IF ANYONE needed confirmation that
Muhammad bin Salman, Saudi Arabia’s deputy crown prince, is a man in a hurry,
they got it on April 25th. The 30-year-old unveiled a string of commitments for
ending the kingdom’s dependence on oil by 2030 that are by themselves laudably
ambitious in the puritanically conservative country.
Then he trumped himself,
saying that the kingdom could overcome “any dependence on oil” within a mere
four years, by 2020. It sums up what seems to be a somewhat manic optimism
among the youthful new policy-setters of the royal court. Badly needed now is a
cool explanation of how to turn vision into reality.
The outlines
of the announcement that has generated much anticipation in Saudi
Arabia—particularly among women, newspapers say—had been well trailed in
advance.
They included: the floating of a small stake in Saudi Aramco, the
world’s biggest oil company; the creation of the world’s largest
sovereign-wealth fund to invest in a diverse range of assets; more jobs for
women; and more vibrant non-oil industries, ranging from mining to military
hardware.
To the government’s credit, Prince
Muhammad backtracked on none of these—though his apparently modest goal of
raising the female participation rate in the workforce from 22% to 30% in just
under 15 years appeared to reflect strong resistance from the Wahhabi clerical
establishment. A promise that women would be allowed to drive, essential if
they are to enter the workforce fully, was hoped for by some, but likewise did
not materialise.
He expected the sale of up to a 5% stake in Aramco to value
the company at a minimum of $2 trillion, and promised to transform it into a
“global industrial conglomerate”. Its businesses would be put into ownership of
a sovereign-wealth fund known as the Public Investment Fund, which with other
assets could be worth as much as $3 trillion, generating plenty of non-oil
investment income.
The Aramco initial public offering (IPO) would be of the
parent company, which would have an elected board and be subject to the
scrutiny of analysts and investors at home and overseas. Other industries,
including defence and renewable energy, would be given strong incentives to
grow. The kingdom, with the world’s third-biggest military budget, spends only
2% of it on arms purchases at home. It aims for over half to be spent on
locally made armaments by 2030.
To achieve such
a bold quest, the kingdom would need to throw itself open to trade, investment,
foreign visitors and international codes of conduct such as more transparency
and secular laws, which are anathema to the fundamentalist clerics who for
decades have sought to shun the outside world.

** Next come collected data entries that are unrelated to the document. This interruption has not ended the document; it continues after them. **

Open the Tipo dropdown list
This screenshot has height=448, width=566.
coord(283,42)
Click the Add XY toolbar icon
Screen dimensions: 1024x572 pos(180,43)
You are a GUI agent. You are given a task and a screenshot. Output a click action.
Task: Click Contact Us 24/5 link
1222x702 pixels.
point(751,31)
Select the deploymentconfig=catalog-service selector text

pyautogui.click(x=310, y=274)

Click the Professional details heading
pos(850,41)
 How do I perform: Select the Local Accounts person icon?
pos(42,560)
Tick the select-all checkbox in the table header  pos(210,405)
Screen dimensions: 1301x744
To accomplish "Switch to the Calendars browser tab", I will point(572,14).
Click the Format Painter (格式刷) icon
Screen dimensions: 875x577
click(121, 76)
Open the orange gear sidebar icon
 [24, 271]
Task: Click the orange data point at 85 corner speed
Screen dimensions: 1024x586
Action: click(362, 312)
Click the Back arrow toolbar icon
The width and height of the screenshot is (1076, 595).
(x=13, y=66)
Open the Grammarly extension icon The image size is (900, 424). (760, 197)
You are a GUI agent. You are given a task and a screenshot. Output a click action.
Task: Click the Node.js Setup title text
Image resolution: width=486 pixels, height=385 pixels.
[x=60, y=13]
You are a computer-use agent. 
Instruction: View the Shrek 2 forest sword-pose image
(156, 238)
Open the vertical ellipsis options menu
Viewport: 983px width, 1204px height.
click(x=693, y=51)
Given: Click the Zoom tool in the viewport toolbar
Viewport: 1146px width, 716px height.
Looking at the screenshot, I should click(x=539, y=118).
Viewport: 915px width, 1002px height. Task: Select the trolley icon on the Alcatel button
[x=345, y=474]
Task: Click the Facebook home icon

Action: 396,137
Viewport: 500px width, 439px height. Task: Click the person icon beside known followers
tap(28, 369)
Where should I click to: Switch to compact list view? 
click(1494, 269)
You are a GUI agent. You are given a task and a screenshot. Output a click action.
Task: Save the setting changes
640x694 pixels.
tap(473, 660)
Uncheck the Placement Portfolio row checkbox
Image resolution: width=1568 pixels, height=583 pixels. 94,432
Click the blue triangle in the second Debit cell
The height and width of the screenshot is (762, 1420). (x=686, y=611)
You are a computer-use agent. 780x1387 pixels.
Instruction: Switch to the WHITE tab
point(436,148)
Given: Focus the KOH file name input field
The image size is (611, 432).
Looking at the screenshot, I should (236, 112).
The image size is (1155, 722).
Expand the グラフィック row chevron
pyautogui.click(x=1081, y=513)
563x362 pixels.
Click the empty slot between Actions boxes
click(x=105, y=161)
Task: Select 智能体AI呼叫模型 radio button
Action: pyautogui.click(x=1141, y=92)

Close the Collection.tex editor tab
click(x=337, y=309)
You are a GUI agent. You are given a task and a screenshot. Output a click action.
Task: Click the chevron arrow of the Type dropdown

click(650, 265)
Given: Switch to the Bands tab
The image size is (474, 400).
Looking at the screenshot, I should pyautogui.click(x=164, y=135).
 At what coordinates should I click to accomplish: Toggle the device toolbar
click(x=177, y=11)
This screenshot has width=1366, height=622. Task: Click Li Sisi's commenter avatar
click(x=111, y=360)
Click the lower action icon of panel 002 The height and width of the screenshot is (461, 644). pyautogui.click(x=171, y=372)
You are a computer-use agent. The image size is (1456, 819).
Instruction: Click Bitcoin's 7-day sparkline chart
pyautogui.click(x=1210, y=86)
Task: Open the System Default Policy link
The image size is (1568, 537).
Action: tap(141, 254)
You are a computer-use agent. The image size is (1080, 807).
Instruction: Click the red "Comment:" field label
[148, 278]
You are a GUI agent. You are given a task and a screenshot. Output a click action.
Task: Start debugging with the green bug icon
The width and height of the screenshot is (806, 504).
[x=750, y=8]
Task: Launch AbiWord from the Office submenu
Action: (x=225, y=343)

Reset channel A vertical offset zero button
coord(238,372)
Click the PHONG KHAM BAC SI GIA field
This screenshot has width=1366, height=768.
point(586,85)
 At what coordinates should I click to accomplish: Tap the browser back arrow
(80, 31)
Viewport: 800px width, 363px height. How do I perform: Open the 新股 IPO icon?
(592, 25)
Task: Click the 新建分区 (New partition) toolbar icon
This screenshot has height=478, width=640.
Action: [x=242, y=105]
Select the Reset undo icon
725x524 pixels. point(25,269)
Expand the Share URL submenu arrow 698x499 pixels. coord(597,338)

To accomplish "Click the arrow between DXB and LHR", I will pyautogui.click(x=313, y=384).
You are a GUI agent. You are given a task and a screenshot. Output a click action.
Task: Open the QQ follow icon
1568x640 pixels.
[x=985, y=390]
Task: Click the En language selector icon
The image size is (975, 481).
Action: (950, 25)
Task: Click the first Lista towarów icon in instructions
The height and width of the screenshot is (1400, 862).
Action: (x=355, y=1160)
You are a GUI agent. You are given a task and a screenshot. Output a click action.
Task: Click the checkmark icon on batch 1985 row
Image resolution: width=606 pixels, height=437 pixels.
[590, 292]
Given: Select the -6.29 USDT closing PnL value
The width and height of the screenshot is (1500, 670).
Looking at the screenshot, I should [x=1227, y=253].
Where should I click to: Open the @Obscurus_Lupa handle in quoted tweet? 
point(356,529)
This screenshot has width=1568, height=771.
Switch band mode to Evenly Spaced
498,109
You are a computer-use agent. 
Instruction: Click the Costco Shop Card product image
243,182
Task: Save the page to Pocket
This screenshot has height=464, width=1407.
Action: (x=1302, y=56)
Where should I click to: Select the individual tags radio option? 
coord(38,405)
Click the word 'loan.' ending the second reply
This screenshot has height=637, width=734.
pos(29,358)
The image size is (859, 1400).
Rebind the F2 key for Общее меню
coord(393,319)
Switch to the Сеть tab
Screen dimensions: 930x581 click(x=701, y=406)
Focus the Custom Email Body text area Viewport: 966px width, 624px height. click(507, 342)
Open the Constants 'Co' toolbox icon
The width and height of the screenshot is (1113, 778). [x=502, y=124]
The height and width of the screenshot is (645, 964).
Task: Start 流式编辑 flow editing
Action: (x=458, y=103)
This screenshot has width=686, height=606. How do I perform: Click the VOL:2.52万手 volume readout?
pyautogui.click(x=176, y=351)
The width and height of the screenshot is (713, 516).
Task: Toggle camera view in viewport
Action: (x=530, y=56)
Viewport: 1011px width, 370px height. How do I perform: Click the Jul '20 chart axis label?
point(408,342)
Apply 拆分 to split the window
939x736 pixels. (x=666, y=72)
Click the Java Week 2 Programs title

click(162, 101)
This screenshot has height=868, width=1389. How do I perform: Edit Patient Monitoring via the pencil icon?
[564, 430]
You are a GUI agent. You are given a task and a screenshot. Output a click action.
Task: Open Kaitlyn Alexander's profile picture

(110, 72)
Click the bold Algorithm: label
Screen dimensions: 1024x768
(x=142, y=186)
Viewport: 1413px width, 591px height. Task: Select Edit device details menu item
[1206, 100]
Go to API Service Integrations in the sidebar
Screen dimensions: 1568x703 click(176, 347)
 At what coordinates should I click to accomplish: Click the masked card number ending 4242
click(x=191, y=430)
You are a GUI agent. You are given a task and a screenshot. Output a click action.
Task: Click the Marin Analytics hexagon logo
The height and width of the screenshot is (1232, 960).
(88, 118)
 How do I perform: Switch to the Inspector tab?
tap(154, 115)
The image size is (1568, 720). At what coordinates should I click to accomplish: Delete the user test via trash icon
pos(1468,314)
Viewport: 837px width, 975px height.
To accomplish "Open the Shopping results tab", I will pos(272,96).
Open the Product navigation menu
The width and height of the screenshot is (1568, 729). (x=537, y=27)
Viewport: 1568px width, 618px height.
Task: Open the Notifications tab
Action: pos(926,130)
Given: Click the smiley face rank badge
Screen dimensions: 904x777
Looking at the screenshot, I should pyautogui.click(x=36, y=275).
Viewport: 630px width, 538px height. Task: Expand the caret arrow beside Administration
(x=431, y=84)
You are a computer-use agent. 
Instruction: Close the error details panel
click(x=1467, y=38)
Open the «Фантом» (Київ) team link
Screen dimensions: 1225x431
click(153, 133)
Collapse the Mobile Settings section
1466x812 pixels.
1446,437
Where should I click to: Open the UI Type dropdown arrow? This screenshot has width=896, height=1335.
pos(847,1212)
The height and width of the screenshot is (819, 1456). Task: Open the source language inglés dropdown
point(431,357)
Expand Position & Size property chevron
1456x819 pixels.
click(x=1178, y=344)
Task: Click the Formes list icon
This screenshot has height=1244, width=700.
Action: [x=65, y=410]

The tense feud with Iran, stoked
by Prince Muhammad via a proxy war in neighbouring Yemen, adds potential
geopolitical instability to the risks that investors would face. But a step in
the right direction was unveiled, with the promise of “green cards”,
permanent-residence documents for foreigners.
The indolence
of a society brought up to expect that oil riches will be lavished upon them is
another hurdle. For years efforts to end the kingdom’s unhealthy addiction to
oil have run up against a wall of apathy. As one Saudi commentator puts it,
“it’s been like a father telling his 40-year-old son that it’s time to go out
and get a job.”
Prince Muhammad’s youth in a country used to gerontocratic
rulers makes it easier for him to motivate young people, and social media give
him better access to the pulse of the country. But with oil revenues weak and
unemployment at 11.6%, the chances of disillusionment are strong.
That is why
addressing some of the key concerns hanging over the reforms will be vital when
Prince Muhammad reveals the National Transformation Plan fleshing out his
vision in late May or early June. For instance, a 5% IPO of a $2 trillion
Aramco would be worth $100 billion; a staggering amount for international
markets, including the Saudi stockmarket, to absorb.
By what means can non-oil
government revenue be more than sextupled, from 163 billion riyals ($43.5
billion) now to 1 trillion riyals by 2030? Which additional state-owned firms
would be privatised to raise the private sector’s contribution to GDP from 40%
to 65% by 2030? And what would happen if oil prices fell below $30 a barrel,
the price assumption on which Prince Muhammad says the reforms are built?
He says his
feet are firmly planted on the ground. “This is not a dream, this is a reality
that will be achieved, God willing.” But when the sums involved are in the
trillions of dollars, the neighbourhood is fraught with tension, and the
reforms require the upending of social norms to succeed, the burden of proof is
high. Saudi Arabia has promised diversification away from oil for decades: the
prince now needs to prove that this time is different.